“See ye now, Cilla,” he began, puffing fiercely at his pipe, “I want to know a few odd whys and wherefores. Ye know my view of Reuben Gaunt? Is’t sober truth that ye were foolish with him yesternight?”

“Yes, father.” She was sitting opposite him across the hearth, and her troubled eyes met his without fear or secrecy. “I thought we loved each other, and I promised myself to him.”

“God, ye rate yourself cheaper than I do, Cilla! There, lile lass, there! I didn’t mean to be harsh! Well, then, what chanced to alter you?”

“I walked up the fields this morning,” she said, with hesitation now.

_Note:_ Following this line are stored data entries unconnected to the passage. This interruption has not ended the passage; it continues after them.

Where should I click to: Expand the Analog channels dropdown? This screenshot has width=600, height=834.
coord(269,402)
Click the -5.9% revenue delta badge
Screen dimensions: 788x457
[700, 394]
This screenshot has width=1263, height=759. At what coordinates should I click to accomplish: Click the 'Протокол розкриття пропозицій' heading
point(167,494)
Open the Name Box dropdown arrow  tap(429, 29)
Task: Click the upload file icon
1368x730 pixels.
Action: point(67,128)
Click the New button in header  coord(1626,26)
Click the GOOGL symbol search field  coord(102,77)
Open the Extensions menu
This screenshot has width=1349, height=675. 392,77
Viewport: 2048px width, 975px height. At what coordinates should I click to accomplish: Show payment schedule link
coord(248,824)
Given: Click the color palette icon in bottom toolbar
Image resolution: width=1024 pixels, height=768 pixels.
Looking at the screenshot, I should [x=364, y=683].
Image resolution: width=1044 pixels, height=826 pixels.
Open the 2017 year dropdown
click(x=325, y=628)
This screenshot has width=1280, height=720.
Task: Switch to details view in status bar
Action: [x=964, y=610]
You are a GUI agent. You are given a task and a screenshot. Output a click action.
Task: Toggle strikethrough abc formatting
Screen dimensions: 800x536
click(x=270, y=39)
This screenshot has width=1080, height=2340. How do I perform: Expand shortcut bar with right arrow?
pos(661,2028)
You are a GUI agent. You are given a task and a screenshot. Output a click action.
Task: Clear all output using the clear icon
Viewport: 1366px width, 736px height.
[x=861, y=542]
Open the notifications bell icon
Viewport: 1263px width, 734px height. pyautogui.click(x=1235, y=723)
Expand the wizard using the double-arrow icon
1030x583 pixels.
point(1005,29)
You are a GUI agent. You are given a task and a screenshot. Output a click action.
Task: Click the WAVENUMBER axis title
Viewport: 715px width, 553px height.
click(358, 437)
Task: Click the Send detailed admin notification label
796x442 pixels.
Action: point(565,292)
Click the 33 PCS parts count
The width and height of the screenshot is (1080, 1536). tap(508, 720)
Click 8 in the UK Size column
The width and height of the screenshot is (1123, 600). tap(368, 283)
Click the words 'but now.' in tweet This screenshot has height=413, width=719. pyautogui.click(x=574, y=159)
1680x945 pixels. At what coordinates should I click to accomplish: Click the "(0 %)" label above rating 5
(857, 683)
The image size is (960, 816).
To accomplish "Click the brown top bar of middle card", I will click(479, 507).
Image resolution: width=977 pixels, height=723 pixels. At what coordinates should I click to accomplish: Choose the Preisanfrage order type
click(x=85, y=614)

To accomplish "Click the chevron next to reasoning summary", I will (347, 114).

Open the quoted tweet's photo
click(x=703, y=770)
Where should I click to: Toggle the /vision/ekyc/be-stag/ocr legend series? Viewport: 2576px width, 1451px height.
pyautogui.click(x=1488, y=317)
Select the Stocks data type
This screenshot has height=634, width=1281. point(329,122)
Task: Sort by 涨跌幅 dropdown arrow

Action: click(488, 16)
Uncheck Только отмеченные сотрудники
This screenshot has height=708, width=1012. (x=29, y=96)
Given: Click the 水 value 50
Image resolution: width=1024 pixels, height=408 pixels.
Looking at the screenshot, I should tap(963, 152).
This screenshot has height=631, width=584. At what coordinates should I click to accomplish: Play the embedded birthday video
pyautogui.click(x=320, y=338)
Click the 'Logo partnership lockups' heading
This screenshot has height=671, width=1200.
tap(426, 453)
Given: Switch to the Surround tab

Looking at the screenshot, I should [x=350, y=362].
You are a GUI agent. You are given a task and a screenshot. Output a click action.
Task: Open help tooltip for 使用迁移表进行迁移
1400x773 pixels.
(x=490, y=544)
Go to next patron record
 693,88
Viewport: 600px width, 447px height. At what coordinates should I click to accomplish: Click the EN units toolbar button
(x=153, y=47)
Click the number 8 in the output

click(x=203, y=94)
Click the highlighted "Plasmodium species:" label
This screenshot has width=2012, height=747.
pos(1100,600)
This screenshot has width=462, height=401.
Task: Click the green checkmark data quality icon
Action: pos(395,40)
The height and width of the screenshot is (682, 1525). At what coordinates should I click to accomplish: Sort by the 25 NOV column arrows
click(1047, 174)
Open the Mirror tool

“Ay, I know! What did ye find there? Not one to shift round like a windle-straw, ye.”

“What I found is not for you to ask, or me to tell, father,” she answered, meeting his glance again. “I can tell you this much—that the gloaming and the moon between them were overstrong for me last night, and the morning’s sunlight cured me of my fairy-madness.”

“Cured altogether, lile Cilla?” asked the farmer, after a silence and a shrewd, long look at her.

“Cured altogether—yes,” she answered gravely.

“That’s good hearing. To tell the truth—and I’m no way hurting ye by saying it now—if Garth Valley were islanded by water, and ye and me and Gaunt were stranded on it—as folk are stranded time and time in those outlandish, heathen parts that David is going to, or says he is—why, me and ye, lile lass, would keep to one quarter o’ the dry land, and I’d ram my fist into Gaunt’s face if he came spying over to our end o’ the safe, high country. Couldn’t bide him, I, if there weren’t another man to talk to in the land.”

Priscilla scarcely heard him. Her glamour-tide was over, or seemed to be; David was unrepentant of his forthrightness, and would not see how she was hungering for the word, or the look, or the touch which only he could give.